EXERCISE DESCRIPTION:
Locate each line below that includes "computer" and reproduce it.

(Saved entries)
——————

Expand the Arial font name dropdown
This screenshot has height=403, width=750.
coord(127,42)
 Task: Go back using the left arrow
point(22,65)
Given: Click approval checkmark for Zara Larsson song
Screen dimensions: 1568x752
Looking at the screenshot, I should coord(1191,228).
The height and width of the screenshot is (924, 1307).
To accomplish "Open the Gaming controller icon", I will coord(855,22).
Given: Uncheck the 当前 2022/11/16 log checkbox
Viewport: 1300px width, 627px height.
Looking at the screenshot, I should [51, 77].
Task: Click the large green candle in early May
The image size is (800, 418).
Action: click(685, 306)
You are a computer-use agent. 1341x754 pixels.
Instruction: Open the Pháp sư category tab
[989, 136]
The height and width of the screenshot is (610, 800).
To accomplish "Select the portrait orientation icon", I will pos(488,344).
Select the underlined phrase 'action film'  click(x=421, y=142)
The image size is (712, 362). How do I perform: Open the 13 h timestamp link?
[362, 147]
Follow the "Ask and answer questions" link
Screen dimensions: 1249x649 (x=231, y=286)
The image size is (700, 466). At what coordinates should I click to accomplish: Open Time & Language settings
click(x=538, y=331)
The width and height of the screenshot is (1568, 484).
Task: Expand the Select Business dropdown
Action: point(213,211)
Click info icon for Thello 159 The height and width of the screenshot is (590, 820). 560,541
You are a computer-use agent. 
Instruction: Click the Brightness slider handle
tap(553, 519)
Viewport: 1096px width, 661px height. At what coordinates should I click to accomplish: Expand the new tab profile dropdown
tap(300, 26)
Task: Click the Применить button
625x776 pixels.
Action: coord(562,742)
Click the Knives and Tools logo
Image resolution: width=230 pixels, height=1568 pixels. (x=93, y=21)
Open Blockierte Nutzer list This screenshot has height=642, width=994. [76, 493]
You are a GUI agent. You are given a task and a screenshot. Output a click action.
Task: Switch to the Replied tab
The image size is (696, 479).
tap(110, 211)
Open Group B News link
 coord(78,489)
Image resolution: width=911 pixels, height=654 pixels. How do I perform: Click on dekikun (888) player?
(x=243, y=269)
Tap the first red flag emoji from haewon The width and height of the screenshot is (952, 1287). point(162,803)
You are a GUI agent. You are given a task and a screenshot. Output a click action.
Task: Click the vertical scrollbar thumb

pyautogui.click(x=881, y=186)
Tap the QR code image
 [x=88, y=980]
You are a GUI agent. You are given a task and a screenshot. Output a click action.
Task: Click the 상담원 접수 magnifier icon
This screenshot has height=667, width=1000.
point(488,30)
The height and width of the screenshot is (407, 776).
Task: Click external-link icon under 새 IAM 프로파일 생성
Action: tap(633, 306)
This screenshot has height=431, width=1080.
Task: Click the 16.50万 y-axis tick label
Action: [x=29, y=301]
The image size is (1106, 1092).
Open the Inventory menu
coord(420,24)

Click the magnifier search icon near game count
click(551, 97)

——————

ANSWER TO THIS TASK:
You are a computer-use agent. 1341x754 pixels.
You are a computer-use agent. 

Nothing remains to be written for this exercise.